### DATA:
○ ○ ○ ○ ○ ○ ○

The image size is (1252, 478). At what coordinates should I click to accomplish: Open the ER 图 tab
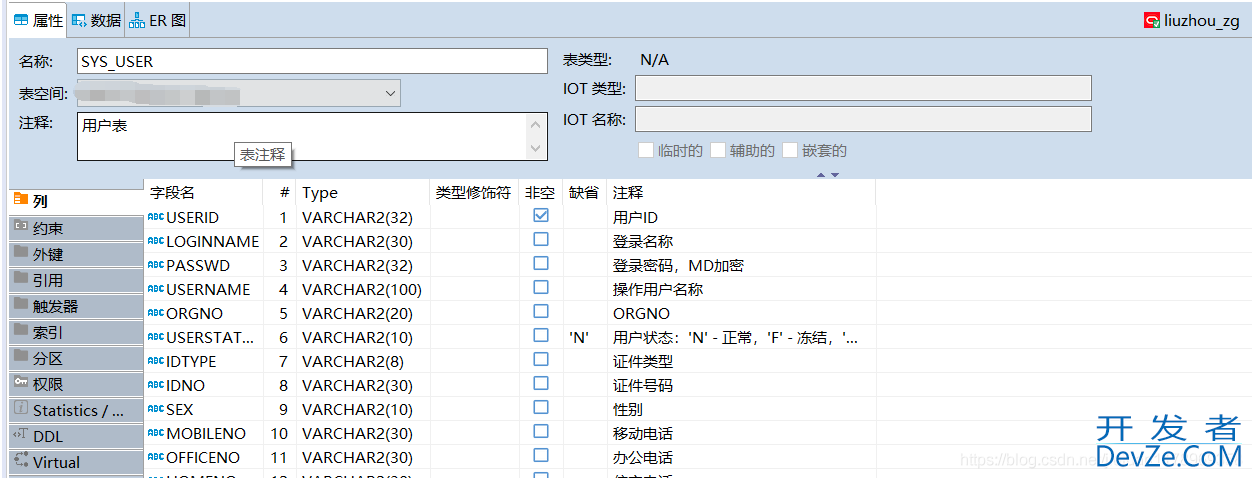(x=158, y=20)
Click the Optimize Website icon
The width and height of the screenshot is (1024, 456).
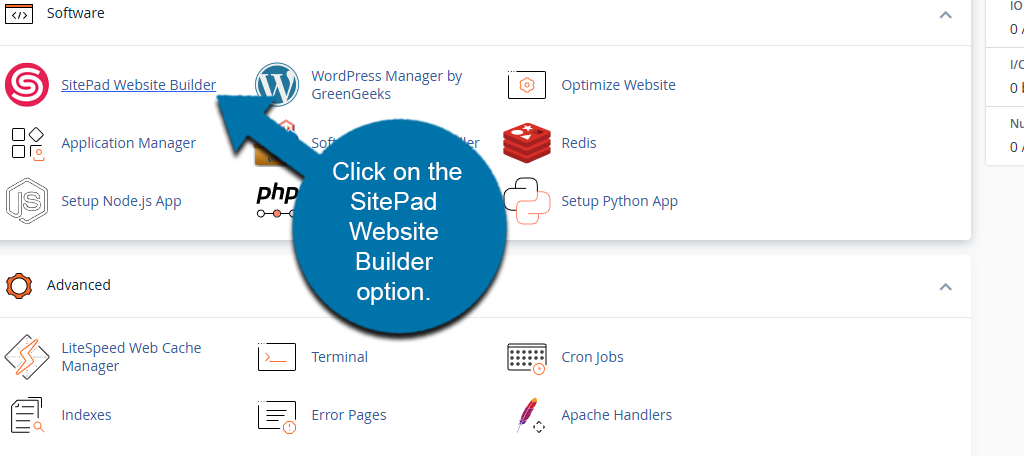tap(527, 86)
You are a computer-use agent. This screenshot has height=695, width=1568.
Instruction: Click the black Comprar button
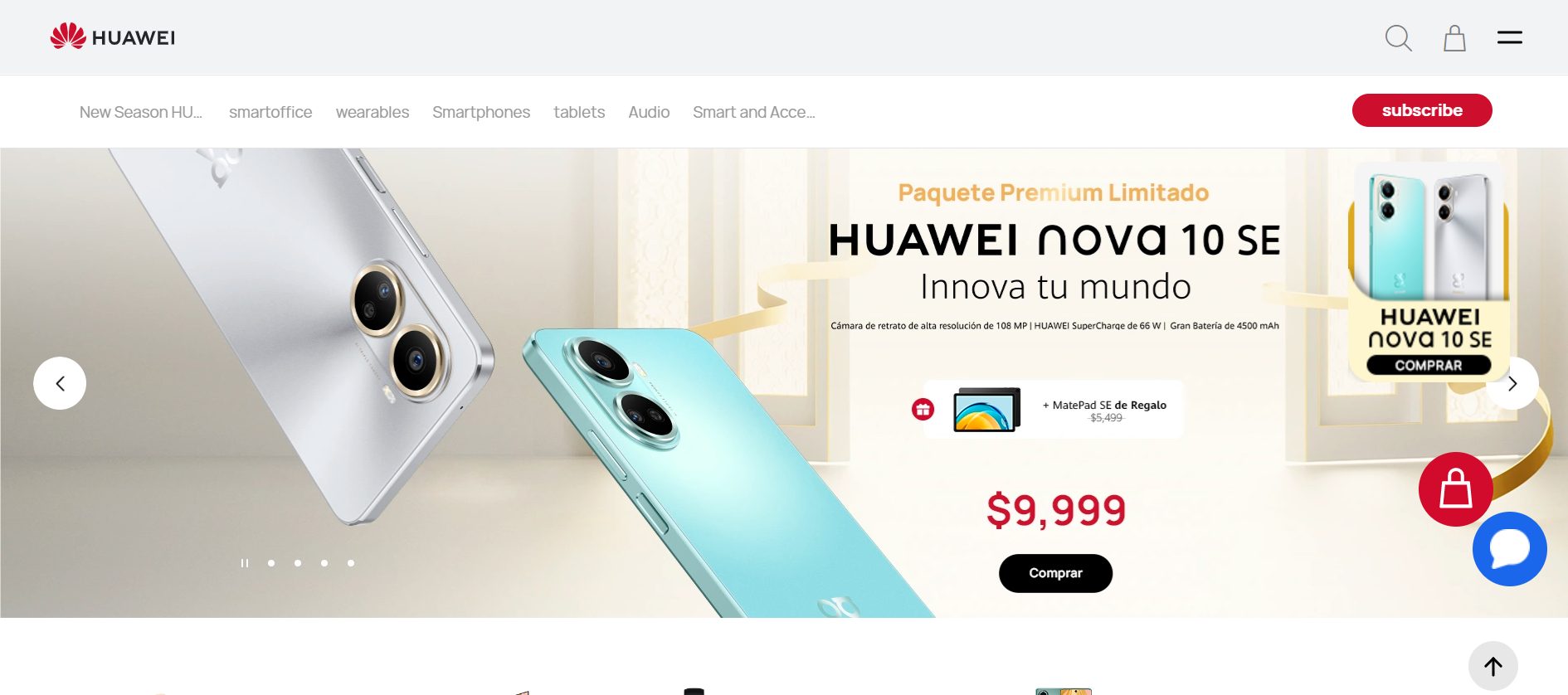point(1055,573)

○ ○ ○ ○ ○ ○ ○

An exact reproduction of every record above is required, with no pictures included.

The image size is (1252, 478). At what coordinates should I click to accomplish: Open the ER 图 tab
(x=158, y=20)
Click the Optimize Website icon
The width and height of the screenshot is (1024, 456).
tap(527, 86)
You are a computer-use agent. This screenshot has height=695, width=1568.
Instruction: Click the black Comprar button
point(1055,573)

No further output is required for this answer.